The Face of Hope

August 4, 2003

(part 5 in a series on Christian hope in an age of Pax Americana)

Now we come to the bottom line of this series. How should we respond to the new global realities, as followers of Jesus Christ who taught his disciples to turn the other cheek, to seek justice not revenge, to overcome evil with good, to become servants of all, to love their enemies, and not to lord it over others as the gentiles did?

What is the specifically Christian hope – not European or American or Western, but Christian hope – in this age dominated by American military might and cultural imperialism? And what specific dangers and opportunities face us in the wake of Gulf War 2?

How can we be the face of hope, the people of hope?

Huge questions – but here are just a few suggested responses:


Ancient Romans aspired for a Golden Age. Today secular Americans and Europeans alike dream of a world without conflict, of freedom, of eternal peace – whether subdued by American power or moved towards in ‘ever-increasing union’. Francis Fukuyama prophesied this future when he proclaimed the end of history had been reached after the Berlin Wall fell. The one and only rival to capitalism and liberal democracy had collapsed.

But the American dream is not the end Christians anticipate. Christian hope expects the coming of God’s reign/rule/kingdom/shalom in increasing measure (e.g. Isaiah 9:7; Daniel 2: 32; Habakkuk 2:14; Matthew 6:9) and yet recognises the ongoing strife between ‘good’ and ‘evil’, ‘wheat’ and ‘tares’, right until the end (Matthew 13:24-30). The 20th century illustrates this strife having been at once the best and worst century ever – in terms of the spread of the church in all sorts of cultures on the one hand, and gross and inhuman suffering through wars and genocide on the other.
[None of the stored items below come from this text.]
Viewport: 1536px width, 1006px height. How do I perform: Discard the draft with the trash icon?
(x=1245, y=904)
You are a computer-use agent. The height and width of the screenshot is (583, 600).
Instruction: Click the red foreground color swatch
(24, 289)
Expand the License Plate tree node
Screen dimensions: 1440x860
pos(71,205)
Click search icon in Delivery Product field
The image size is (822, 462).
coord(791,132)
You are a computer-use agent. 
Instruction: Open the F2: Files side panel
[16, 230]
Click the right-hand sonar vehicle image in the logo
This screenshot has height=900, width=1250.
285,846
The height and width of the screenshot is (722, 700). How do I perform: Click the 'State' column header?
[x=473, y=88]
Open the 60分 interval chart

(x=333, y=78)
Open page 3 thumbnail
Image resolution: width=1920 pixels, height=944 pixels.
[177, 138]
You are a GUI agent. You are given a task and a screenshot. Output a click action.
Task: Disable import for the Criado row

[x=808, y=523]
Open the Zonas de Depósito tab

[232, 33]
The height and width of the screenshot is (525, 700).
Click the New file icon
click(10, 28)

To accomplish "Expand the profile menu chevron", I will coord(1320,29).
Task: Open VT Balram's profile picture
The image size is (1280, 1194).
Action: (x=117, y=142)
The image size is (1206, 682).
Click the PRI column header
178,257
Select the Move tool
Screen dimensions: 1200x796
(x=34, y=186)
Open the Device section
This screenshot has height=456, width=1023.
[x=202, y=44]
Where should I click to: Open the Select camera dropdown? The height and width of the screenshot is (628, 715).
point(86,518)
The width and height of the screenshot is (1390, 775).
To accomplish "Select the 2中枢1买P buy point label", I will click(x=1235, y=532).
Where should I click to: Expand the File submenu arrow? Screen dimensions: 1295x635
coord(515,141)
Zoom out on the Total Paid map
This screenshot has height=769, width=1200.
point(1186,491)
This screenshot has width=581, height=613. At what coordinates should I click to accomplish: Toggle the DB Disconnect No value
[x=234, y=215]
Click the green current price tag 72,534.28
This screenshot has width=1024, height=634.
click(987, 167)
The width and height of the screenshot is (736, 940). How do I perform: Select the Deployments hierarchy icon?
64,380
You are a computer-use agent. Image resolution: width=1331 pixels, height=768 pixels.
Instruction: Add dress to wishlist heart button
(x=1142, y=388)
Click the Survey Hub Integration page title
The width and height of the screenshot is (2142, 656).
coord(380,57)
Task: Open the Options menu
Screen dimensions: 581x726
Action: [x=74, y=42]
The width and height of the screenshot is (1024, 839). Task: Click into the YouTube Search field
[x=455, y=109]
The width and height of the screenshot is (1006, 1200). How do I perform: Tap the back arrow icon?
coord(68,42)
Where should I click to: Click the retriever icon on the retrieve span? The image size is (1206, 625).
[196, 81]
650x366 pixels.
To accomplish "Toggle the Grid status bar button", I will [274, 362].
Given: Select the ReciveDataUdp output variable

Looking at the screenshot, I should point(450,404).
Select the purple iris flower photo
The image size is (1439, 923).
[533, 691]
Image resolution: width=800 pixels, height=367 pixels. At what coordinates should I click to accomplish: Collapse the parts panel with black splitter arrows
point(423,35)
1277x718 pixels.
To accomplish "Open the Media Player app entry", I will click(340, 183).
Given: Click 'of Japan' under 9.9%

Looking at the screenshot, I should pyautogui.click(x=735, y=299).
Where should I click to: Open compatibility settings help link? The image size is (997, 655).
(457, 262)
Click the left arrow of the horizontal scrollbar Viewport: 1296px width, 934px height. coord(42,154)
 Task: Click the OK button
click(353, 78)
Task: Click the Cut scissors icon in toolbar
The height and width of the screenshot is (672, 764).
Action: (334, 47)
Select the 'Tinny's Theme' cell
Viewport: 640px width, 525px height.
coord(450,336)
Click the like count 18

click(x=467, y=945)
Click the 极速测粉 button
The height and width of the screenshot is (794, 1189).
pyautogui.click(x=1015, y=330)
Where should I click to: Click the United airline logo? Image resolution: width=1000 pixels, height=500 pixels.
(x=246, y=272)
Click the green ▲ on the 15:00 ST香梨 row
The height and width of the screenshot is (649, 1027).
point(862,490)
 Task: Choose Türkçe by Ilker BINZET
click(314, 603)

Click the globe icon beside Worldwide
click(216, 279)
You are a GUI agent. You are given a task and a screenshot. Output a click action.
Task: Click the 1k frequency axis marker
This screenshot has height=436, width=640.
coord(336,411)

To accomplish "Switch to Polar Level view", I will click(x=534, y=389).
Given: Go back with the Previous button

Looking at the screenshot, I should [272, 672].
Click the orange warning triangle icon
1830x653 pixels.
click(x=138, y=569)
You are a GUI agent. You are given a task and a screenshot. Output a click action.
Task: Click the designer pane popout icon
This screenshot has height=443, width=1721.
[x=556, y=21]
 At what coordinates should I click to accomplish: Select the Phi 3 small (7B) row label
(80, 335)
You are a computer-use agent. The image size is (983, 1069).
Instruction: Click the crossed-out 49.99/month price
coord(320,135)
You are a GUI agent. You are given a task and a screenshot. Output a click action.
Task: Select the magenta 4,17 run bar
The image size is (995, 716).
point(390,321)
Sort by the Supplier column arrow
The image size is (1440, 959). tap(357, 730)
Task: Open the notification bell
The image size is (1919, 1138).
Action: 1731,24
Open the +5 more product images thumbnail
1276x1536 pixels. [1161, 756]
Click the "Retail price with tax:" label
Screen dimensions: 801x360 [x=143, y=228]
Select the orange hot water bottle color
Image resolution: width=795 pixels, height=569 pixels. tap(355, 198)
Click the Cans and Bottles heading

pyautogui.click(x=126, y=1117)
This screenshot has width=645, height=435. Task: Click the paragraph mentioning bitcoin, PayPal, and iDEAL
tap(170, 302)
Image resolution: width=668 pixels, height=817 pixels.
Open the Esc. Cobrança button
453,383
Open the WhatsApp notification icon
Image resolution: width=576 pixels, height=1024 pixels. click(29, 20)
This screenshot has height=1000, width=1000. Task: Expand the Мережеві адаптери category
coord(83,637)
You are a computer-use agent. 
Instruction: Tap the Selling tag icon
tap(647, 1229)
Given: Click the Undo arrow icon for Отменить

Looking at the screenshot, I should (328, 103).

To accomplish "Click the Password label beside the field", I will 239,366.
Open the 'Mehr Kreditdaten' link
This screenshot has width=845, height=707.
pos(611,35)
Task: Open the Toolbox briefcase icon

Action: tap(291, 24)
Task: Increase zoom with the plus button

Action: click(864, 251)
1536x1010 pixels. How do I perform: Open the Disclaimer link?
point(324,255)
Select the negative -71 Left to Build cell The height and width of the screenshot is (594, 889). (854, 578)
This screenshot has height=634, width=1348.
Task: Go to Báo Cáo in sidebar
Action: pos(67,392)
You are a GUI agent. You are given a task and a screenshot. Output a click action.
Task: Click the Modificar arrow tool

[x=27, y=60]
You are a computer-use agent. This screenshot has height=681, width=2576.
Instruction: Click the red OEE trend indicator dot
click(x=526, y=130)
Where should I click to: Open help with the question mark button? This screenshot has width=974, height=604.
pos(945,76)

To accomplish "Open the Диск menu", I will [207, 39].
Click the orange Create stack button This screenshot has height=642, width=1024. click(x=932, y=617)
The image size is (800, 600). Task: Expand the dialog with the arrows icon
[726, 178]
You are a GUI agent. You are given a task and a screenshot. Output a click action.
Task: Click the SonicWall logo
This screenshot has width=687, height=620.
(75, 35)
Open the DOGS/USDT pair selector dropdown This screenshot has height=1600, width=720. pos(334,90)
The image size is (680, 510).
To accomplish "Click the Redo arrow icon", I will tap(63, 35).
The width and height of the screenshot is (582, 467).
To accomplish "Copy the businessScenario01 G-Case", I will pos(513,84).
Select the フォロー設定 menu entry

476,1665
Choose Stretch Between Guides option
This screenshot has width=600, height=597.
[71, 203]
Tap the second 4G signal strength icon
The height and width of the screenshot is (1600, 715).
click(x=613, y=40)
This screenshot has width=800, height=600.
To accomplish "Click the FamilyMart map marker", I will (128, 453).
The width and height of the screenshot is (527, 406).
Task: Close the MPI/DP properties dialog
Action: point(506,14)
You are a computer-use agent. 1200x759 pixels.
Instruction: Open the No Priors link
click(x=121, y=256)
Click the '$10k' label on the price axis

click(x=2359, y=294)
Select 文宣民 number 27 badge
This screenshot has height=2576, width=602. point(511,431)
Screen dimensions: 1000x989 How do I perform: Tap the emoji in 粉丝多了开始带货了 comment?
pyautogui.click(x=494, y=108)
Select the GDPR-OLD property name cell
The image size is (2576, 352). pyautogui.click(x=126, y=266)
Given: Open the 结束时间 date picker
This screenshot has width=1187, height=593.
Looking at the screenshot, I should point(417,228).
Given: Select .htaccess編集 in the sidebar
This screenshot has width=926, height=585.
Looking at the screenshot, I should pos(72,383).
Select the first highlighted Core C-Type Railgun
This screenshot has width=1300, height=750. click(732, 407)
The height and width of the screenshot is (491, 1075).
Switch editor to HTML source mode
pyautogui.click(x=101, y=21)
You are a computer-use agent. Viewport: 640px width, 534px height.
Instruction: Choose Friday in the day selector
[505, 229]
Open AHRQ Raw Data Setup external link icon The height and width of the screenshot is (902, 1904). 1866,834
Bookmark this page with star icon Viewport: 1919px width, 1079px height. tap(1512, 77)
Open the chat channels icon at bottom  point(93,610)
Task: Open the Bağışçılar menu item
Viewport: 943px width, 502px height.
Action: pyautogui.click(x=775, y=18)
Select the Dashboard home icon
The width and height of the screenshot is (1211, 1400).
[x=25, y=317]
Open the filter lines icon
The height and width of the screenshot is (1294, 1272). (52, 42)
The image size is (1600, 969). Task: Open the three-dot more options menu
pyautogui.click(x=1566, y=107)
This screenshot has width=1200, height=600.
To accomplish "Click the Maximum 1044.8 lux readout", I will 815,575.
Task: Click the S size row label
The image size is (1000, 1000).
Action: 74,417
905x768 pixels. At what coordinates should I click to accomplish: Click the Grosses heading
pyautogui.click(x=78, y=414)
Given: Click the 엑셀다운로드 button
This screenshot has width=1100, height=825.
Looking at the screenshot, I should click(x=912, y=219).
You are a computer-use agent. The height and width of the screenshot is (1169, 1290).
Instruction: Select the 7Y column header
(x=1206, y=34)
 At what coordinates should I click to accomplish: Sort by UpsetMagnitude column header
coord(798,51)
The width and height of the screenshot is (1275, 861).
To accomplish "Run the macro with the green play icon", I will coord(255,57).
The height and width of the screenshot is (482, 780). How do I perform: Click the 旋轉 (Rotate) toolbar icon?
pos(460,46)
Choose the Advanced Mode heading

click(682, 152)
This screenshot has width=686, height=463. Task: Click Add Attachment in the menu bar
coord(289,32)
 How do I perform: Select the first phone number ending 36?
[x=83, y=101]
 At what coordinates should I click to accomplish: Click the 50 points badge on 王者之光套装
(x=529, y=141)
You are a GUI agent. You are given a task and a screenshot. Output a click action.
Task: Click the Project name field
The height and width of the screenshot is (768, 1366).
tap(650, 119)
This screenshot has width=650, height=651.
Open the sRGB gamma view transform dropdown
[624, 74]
“Good” is not to be identified with any particular nation-state, but only that of the realm of God’s rule, destined to be established among every people group, according to God’s promise to Abraham.

The hopes of modernity are based on a beatitude which says, “blessed are those who are rich, for theirs is heaven on earth; blessed are the aggressive, for they shall dominate the earth…”

Let us not confuse our gospels.

The situation and events around Iraq have created division worldwide – within family, churches, organisations, communities and populations. Perhaps we might find it wisest simply to avoid talking about it. Yet issues have been raised that will not go away quickly. Many ethical dilemmas and questions have been thrust into the open, and we as Christians must grapple with them. We won’t come to full agreement perhaps, but by wrestling with these questions we’ll come to understand what our conscience requires of us. The discipline of simply writing these columns on this topic has helped me think through some of the questions, and I certainly claim no infallible wisdom in what I have shared.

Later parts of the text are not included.